You may have seen our social media and news posts about our students’ journey in the National Gallery’s Articulation Prize. However, if not, before we update you on the latest here is a recap of what has been happening so far.
On the 2nd November fifteen students from our art and design courses went to The Sainsbury Centre for an Articulation Discovery Day. This is the National Gallery’s nationwide public speaking initiative for young people: “Articulation Discovery Days are free workshops for KS5 students to help develop their critical analysis, research and public speaking skills. … During this one-day workshop students will:
- Explore art works through personal observation, discussion and primary research
- Be encouraged to think independently, analyse information, and ask informed questions
- Learn how to conquer nerves, physically prepare, and successfully deliver a presentation to large audiences
- Meet with and interview art world professionals
At the end of the day each student will deliver their research and personal responses in short group presentations to the workshop leaders and their fellow students. Students do not need any prior experience, all skills required will be introduced on the day.” (National Gallery, 2022)

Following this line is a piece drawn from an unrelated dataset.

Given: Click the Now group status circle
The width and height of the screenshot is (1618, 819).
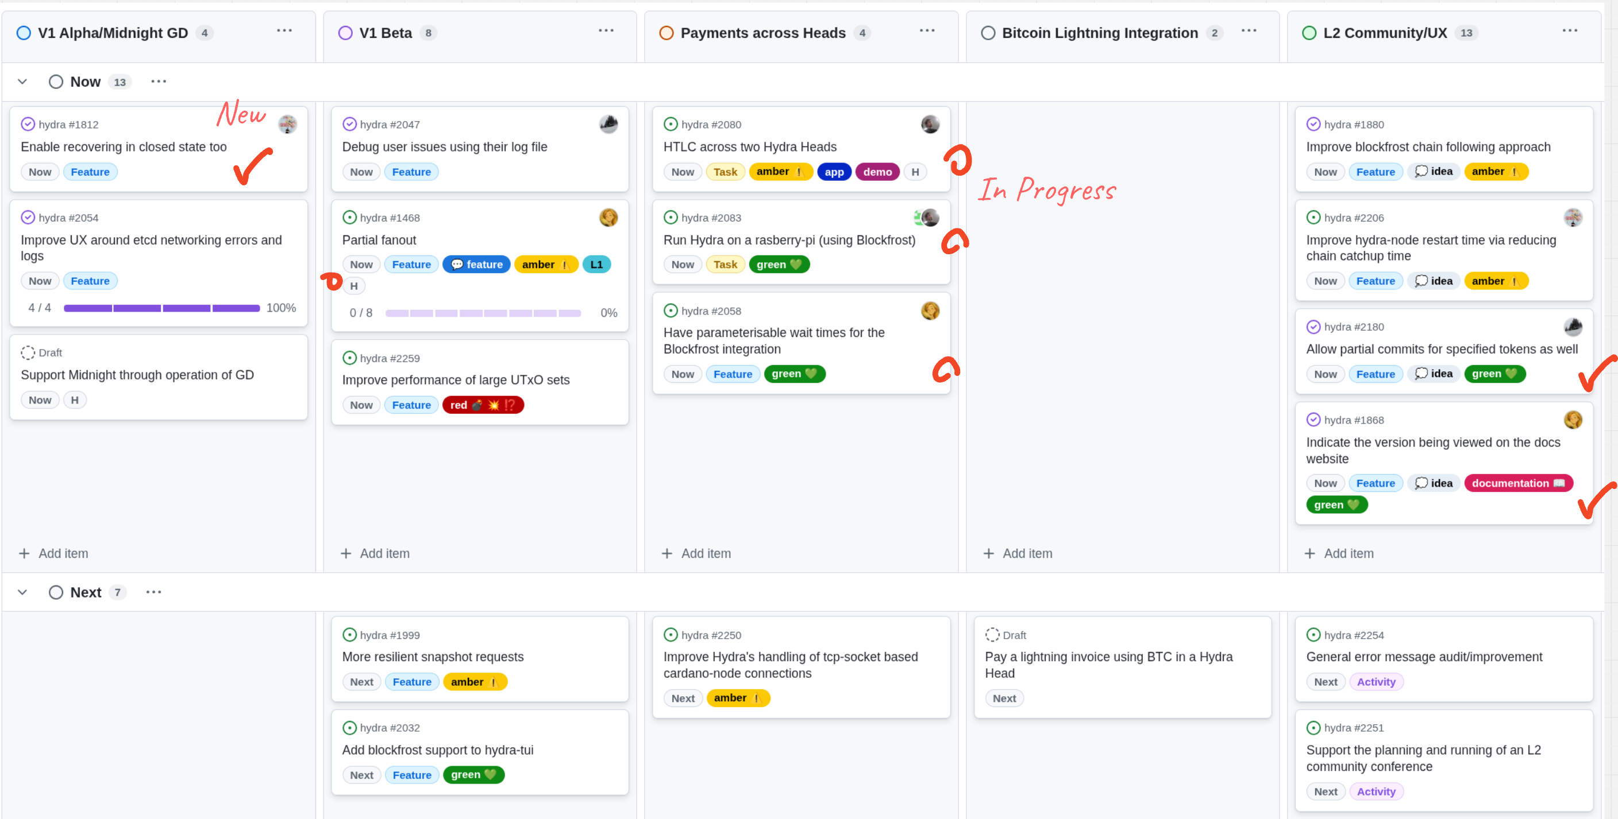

Following this four students decided to enter the Articulation Programme – this consists of online mentoring sessions to support them in participating in the Articulation Prize. The Prize itself follows on from the skills developed during the Discovery Day and gives students the opportunity to “deliver a 10-minute presentation to an audience about a work of art, architecture or an artefact in a museum or gallery setting. … Adjudicators then asses each presentation as a whole, looking at content, structure, delivery and the speaker’s original approach and unique potential.” (National Gallery, 2022) The first online mentoring took place on 21st November, during which time they were invited to discuss their presentation with members of the Articulation team – Josepha Sanna, Curator and Editor of Word Matters and Art Historian Timothy Revell. The second session was held on 7th December where our students made an impression with their knowledge and passion and were complimented on their vocal presentation styles – projection, pitch and pace were executed wonderfully.

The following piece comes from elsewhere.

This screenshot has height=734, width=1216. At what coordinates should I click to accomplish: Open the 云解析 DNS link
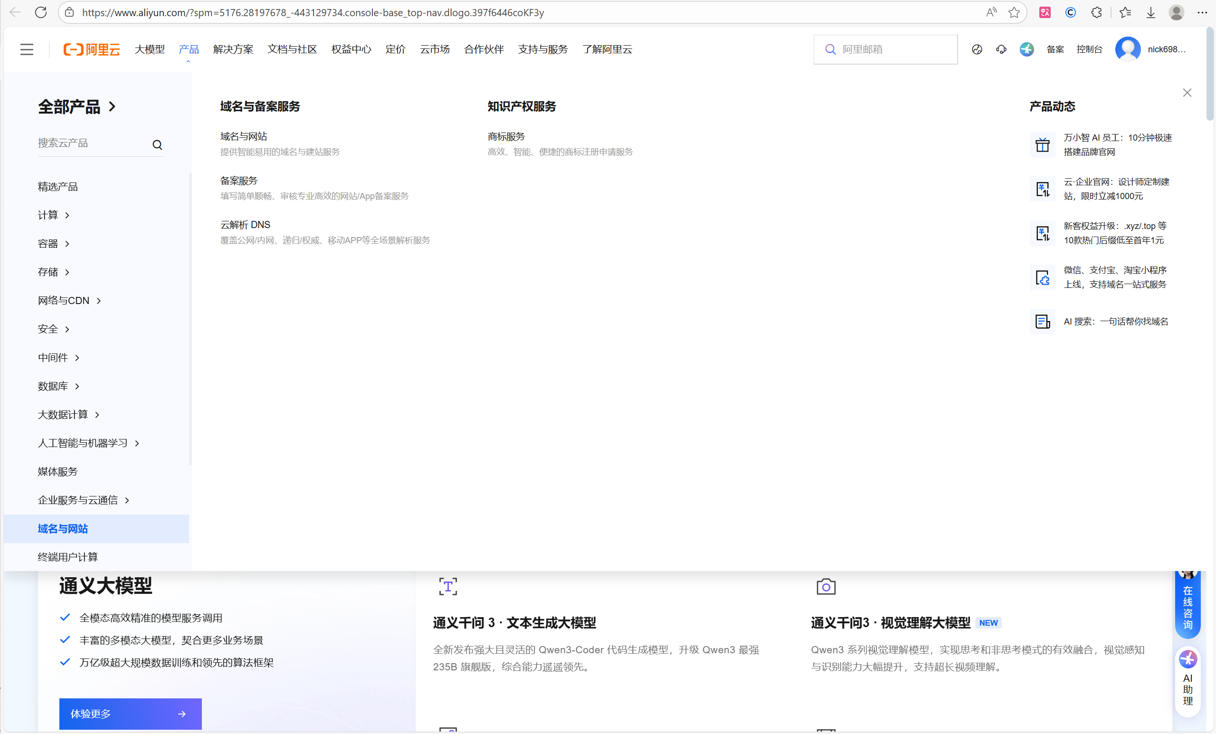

We have now completed the next stage of the Prize with the first round of heats. Mrs Wright explains what happened:
“On 18th January we welcomed three adjudicators to the table to watch and listen to the illustrated presentations from our KS5 students. It is fair to say the students’ passion, knowledge and individual approach knocked the adjudicators off their feet! Each participant was well worthy of the top spot and Mrs Mottley (Head of Art and Design) commented ‘this is the hardest decision I’ve had to make in a very long time’. However, it was Silas Town who is going on to the Regional Heats and will be presenting once again to an audience at the Sainsbury Centre for Visual Arts.
Comments from the participants have been incredibly positive:
- ‘The overall journey was great. Personally I enjoyed the programme as it developed my overall understanding of the true meaning behand art.’

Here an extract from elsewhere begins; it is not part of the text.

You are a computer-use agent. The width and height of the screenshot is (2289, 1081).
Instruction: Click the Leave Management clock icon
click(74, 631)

- ‘I felt very supported because the teacher always got back to my messages and gave positive and critical feedback to improve my presentation.’
- ‘I’m now better at public speaking, memorisation and structuring a speech/essay.’
- ‘The contact feedback was very helpful in support of my development in the programme which allowed me to have the freedom with what style of art I wanted to explore.’
Well done to all involved and keep working on those skills!”
We will keep you posted with how Silas gets on in the Regional Heats!